• [SET TASKS]:
**a)** List each leg of the race in the passage about the triathlon, with the distance the passage gives for it.
**b)** In the passage about the triathlon, in what place did Sarah Groff finish?
**c)** Write out the stretch of the passage about the triathlon from "What was going" through "kept them going.".

• [PASSAGE GIVEN]:
■ ■ ■ ■ ■

One of the American team members, Sarah Groff, was the sister of a friend of mine, so I was looking for her. I’d never met her, and I could see her face for her swimming cap and goggles. She started out at Station 53, and then I lost her in the water. For the early part of the swimming leg, the triathletes were bunched together. Then they fell into an arrowhead formation. It was drizzling on and off. The robot cameras performed their ballet, through the 1,500 meters of the swim, and the transition to the 43-kilometer biking leg 18 minutes in. The triathletes booked out of Serpentine Lake, stripped off their wetsuits, and jetted off for the seven laps around the park. As they separated into different packs, the applause and encouragement went through dependable cycles, breaking up the two-hour race for the spectators. The front pack summoned noise, which would cut out for a minute until the larger, second pack caught up, and so on, as the different bunches made their loops. According to the monitors, my friend’s sister was in this second pack for most of the competition. I kept missing her face.

What was going through their heads as they tried to keep going, tried to advance, felt bits of their bodies rebel and quit by degrees? I thought of Sebald’s last response to me, that tidy image of isolation, independence, and purpose. And inevitability, in the movement of the pebbles in the tide. The bikers skidded on the wet pavement, ripping open their skin. The monitors replayed their wipeouts over and over again, the cameras everywhere, the ones I could see and the ones I could not, catching everything except the private scenarios in the athletes’ heads, the ones that kept them going.

They ditched their bikes and started running. Ten kilometers to go, four laps. By the last lap, the front pack was down to four people. I had stopped checking for Sarah Groff, but there she was, somehow in fourth, then in third, trading places. At some point between the start of the run and the last lap, while I was no doubt preoccupied with thoughts of death or barbecue, she’d battled up to the leaders. It was close. She came in fourth, 10 seconds from bronze. I didn’t even know her, but I felt very proud. It was a nice way to start my London Olympics.

■ ■ ■ ■ ■

• [DATA]:
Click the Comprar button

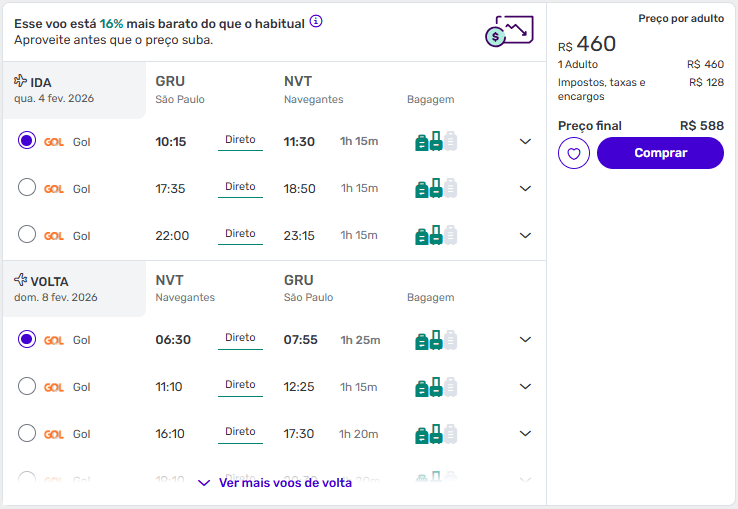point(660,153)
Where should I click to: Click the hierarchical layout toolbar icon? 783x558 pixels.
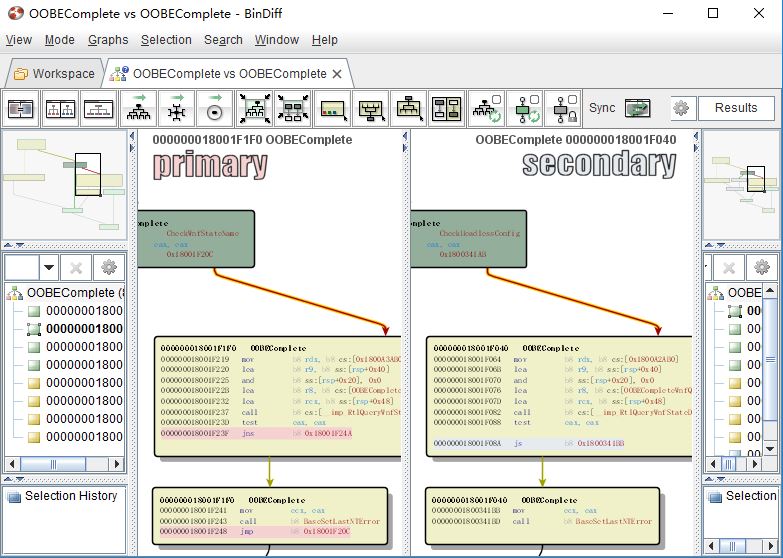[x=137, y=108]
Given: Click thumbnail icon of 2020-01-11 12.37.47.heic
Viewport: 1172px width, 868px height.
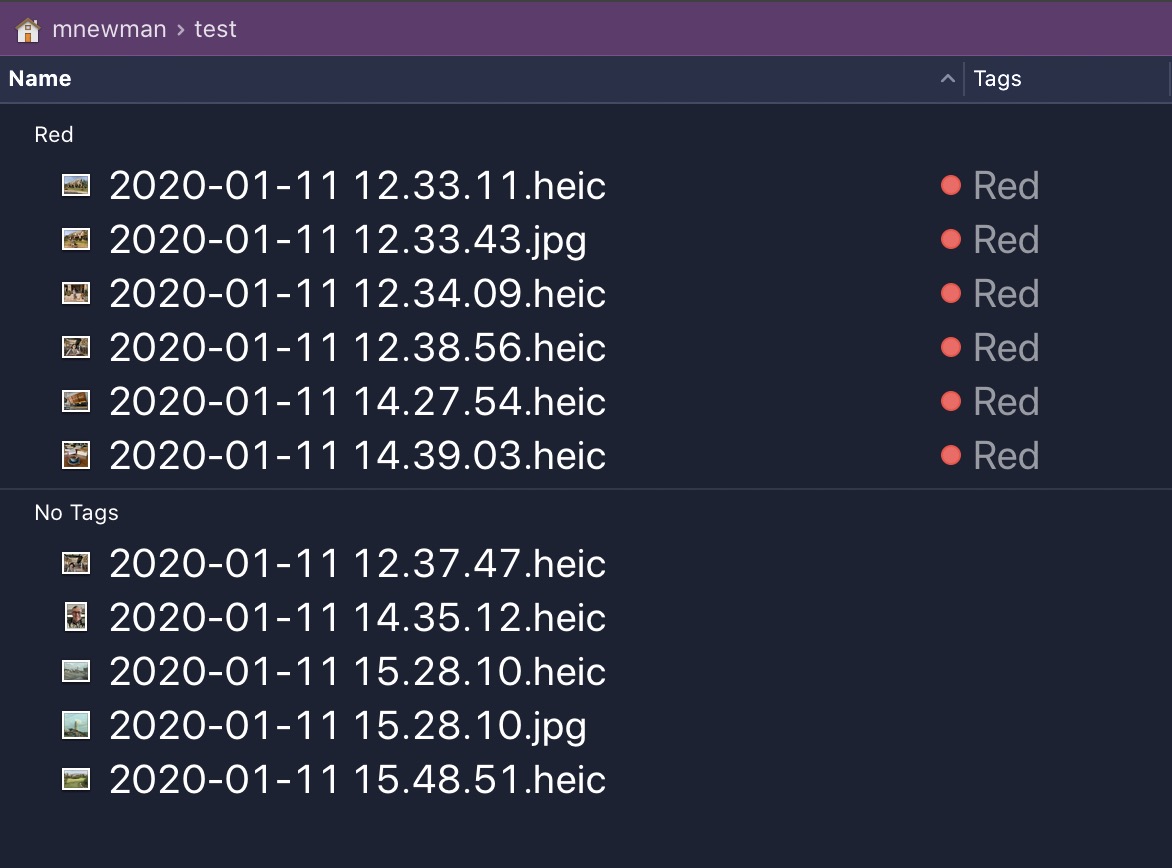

■ ■ ■ ■ ■

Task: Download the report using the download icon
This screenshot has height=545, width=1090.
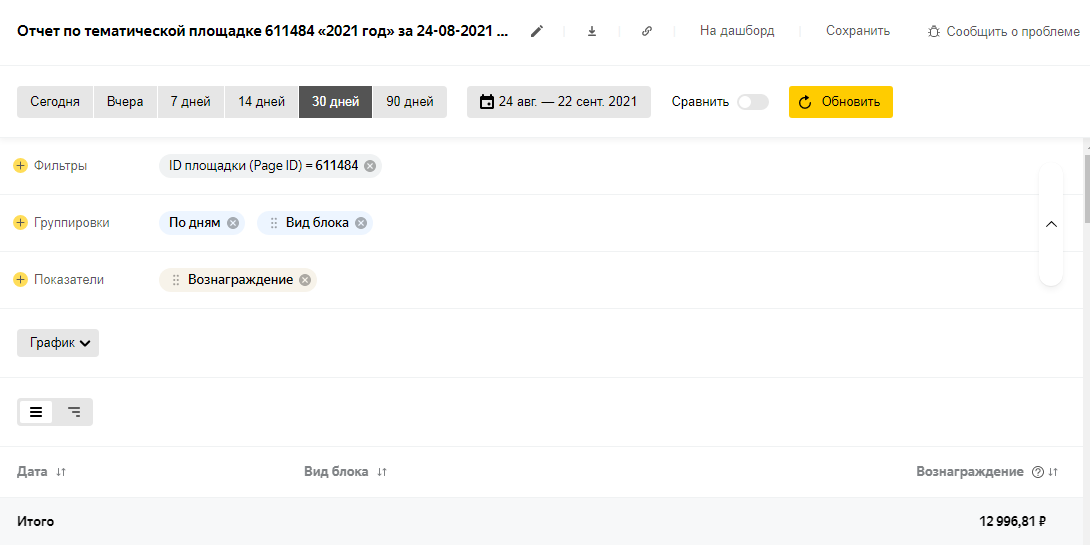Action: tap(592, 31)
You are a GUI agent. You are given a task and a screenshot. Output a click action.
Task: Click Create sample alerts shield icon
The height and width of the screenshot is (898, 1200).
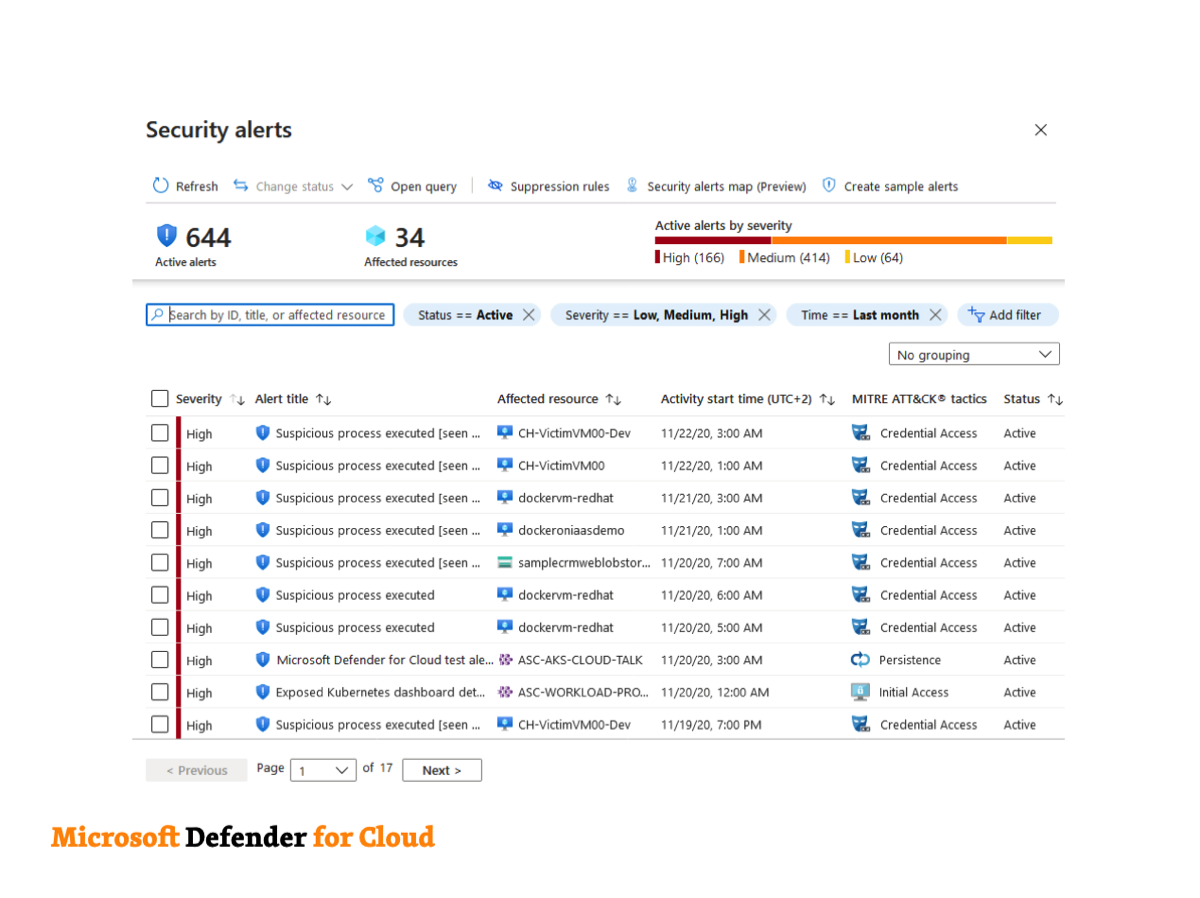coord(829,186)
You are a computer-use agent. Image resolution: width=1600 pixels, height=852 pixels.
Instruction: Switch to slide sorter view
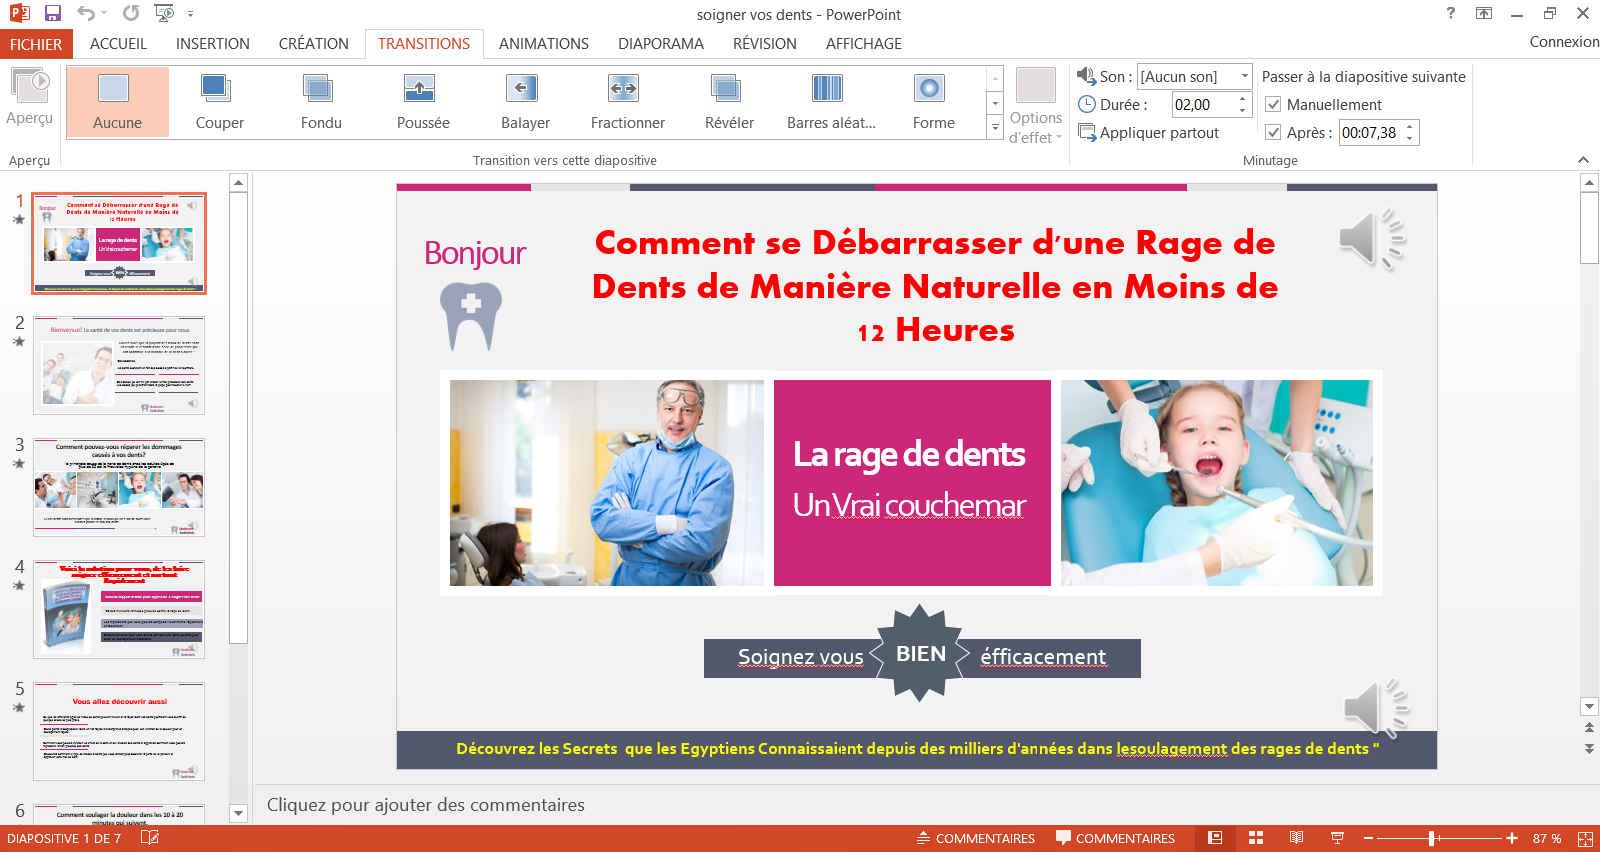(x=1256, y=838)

■ ■ ■ ■ ■

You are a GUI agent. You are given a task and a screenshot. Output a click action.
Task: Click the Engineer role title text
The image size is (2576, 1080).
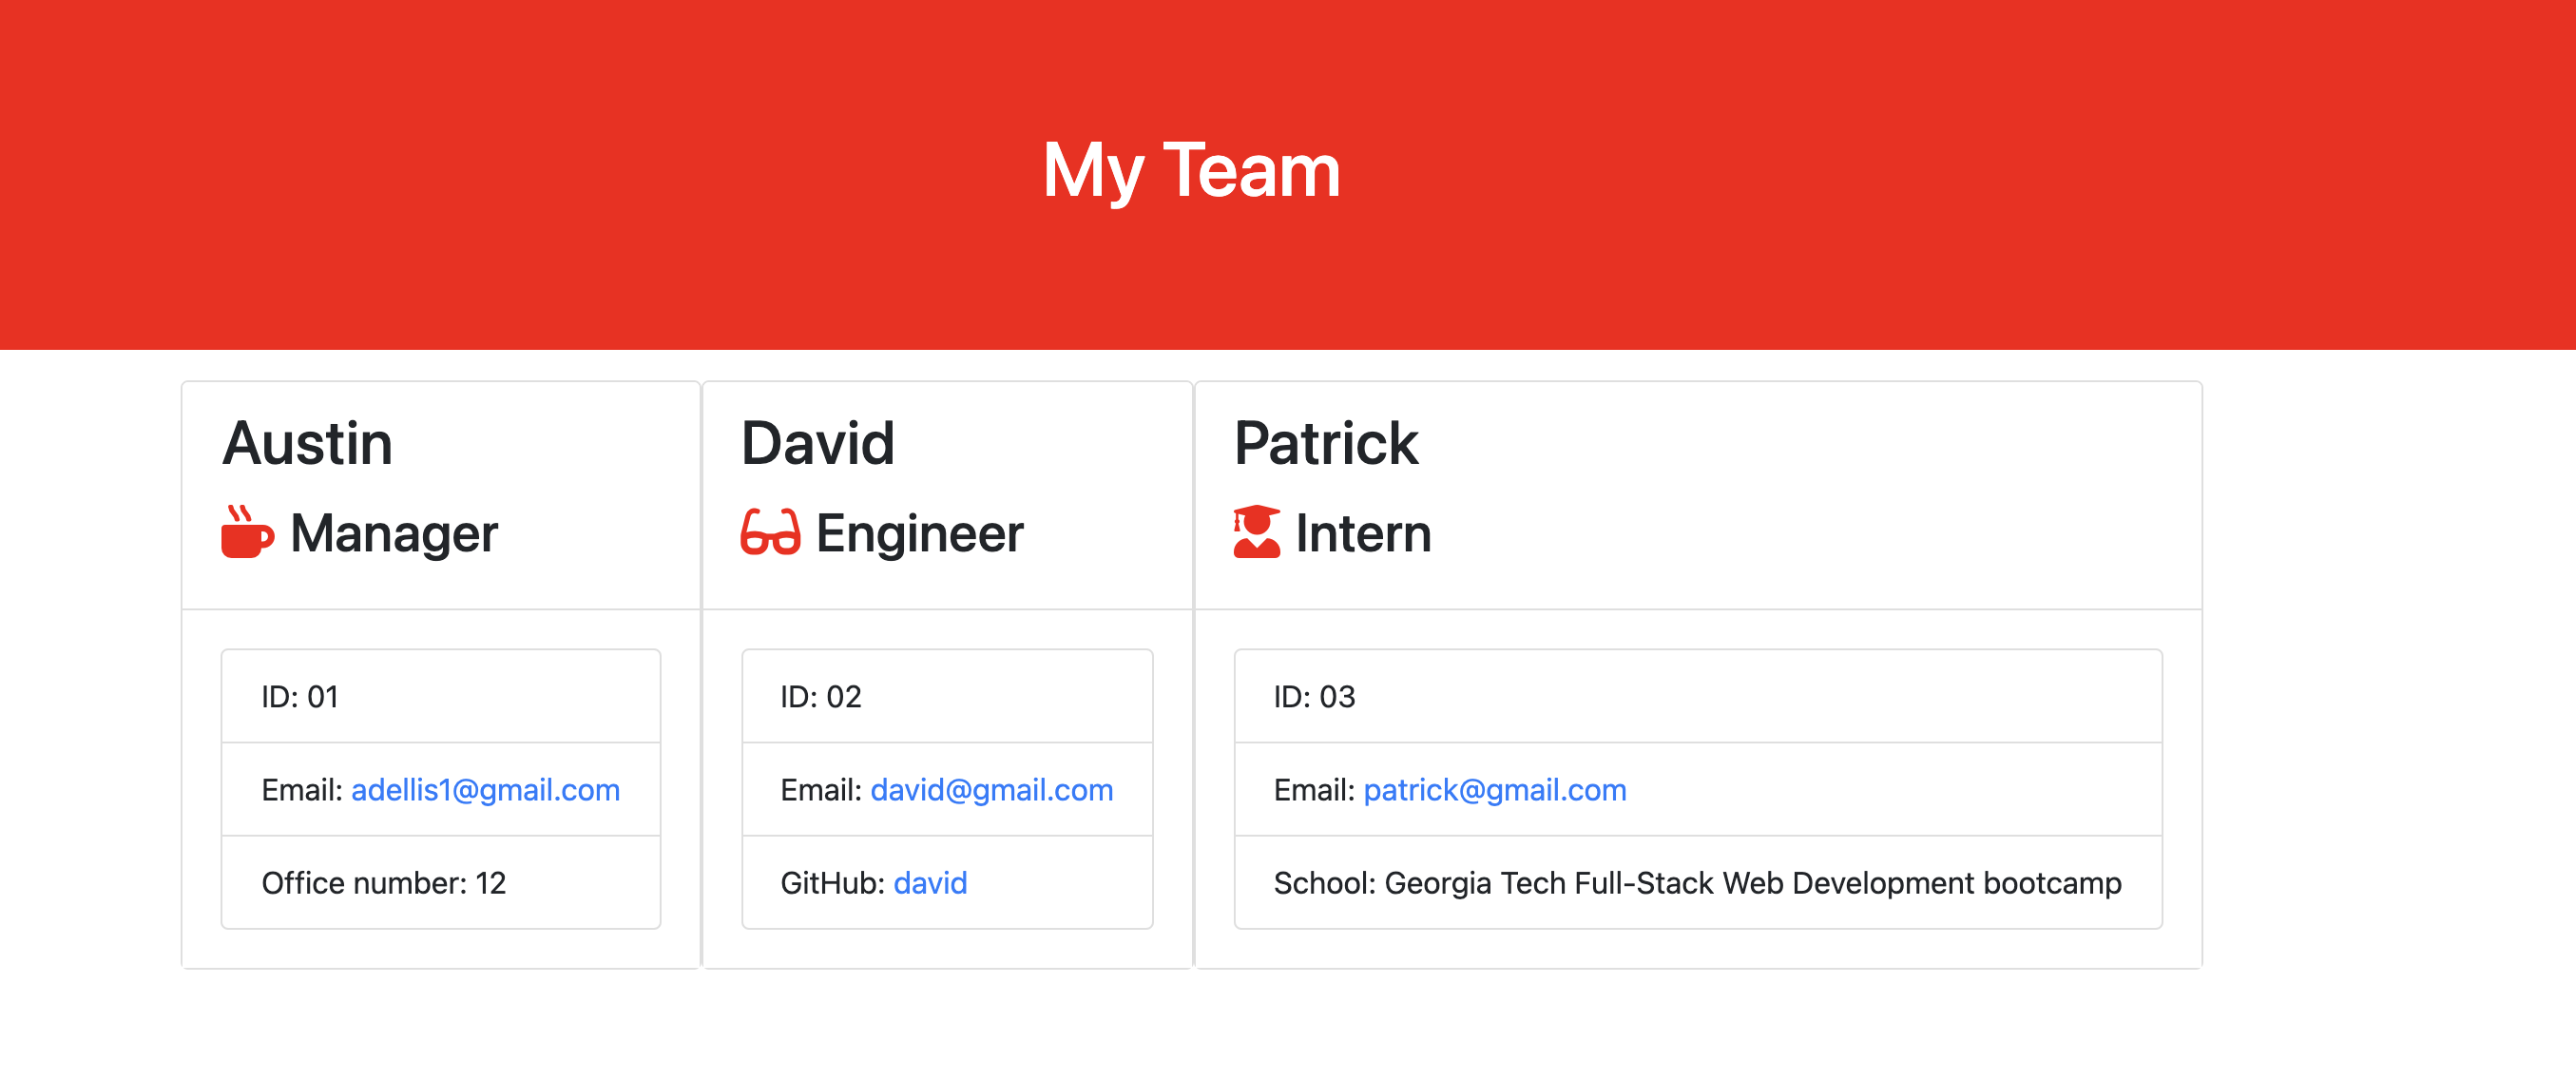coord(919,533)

■ ■ ■ ■ ■

• [ANSWERS FOR THE EXERCISE]:
**a)**
Swim: 1,500 meters
Bike: 43 kilometers
Run: 10 kilometers

**b)** She finished fourth, 10 seconds from bronze.

**c)**
What was going through their heads as they tried to keep going, tried to advance, felt bits of their bodies rebel and quit by degrees? I thought of Sebald’s last response to me, that tidy image of isolation, independence, and purpose. And inevitability, in the movement of the pebbles in the tide. The bikers skidded on the wet pavement, ripping open their skin. The monitors replayed their wipeouts over and over again, the cameras everywhere, the ones I could see and the ones I could not, catching everything except the private scenarios in the athletes’ heads, the ones that kept them going.